8. Pria Toko Berwajah Cerah

136 30 26
                                    

KERETA ITU menghantamku. Aku tidak sempat berteriak. Tahu-tahu aku hilang kesadaran. Rasanya seperti tidur panjang, jadi bangun-bangun badanku lemas.

Hal yang kulihat pertama kali adalah Ilyasa. Matanya sayu dan alis layu. Sudut mata Ilyasa berair. Saat menutup mata, airnya menetes di lengan bajuku. Kalimat pertama yang ia keluarkan adalah 'maaf' dengan suara parau.

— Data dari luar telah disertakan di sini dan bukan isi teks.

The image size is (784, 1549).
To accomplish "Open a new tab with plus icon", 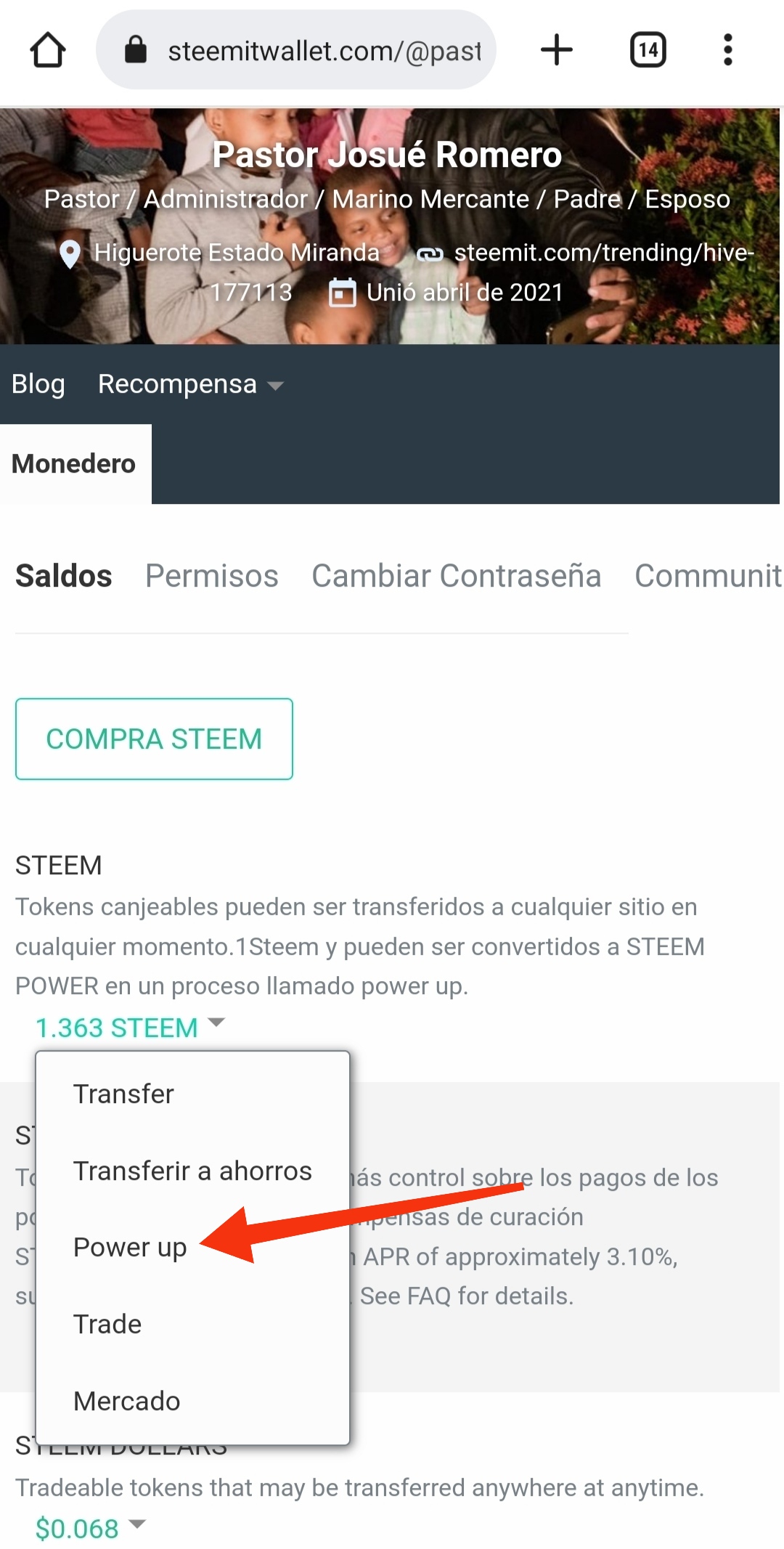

Tanganku tergerak mengusap sudut matanya yang berair. "Makasih." Bibirku tidak mampu berkata lebih panjang karena terlalu besar rasa terima kasihku padanya. Ternyata Ilyasa tidak pernah meninggalkanku. Ia juga yang memelukku saat kami ditabrak kereta.

Ah ... aku baru ingat, kali pertama ditabrak kereta, Ilyasa-lah yang melindungiku.

Saat tenagaku pulih, aku bangkit dari tidur panjang. Kulihat kedua tanganku tidak lagi mungil seperti anak SD yang tak berdaya. Dan syukurlah aku tidak terkena syok berat. Mungkin ini efek tidur panjang.

Ilyasa mendekapku. Wangi kapur barus yang merekat di bajunya menyusup pelan ke hidungku. Ia mengelus pelan puncak kepalaku sambil mengulang kata maaf.

Air mataku menyungai melalui pipi. Aku tidak tahu tipe tangisan apa ini. Apakah ini tangisan haru karena aku kembali kemari, atau tangisan sedih karena mengetahui aku belum kembali ke dunia asliku?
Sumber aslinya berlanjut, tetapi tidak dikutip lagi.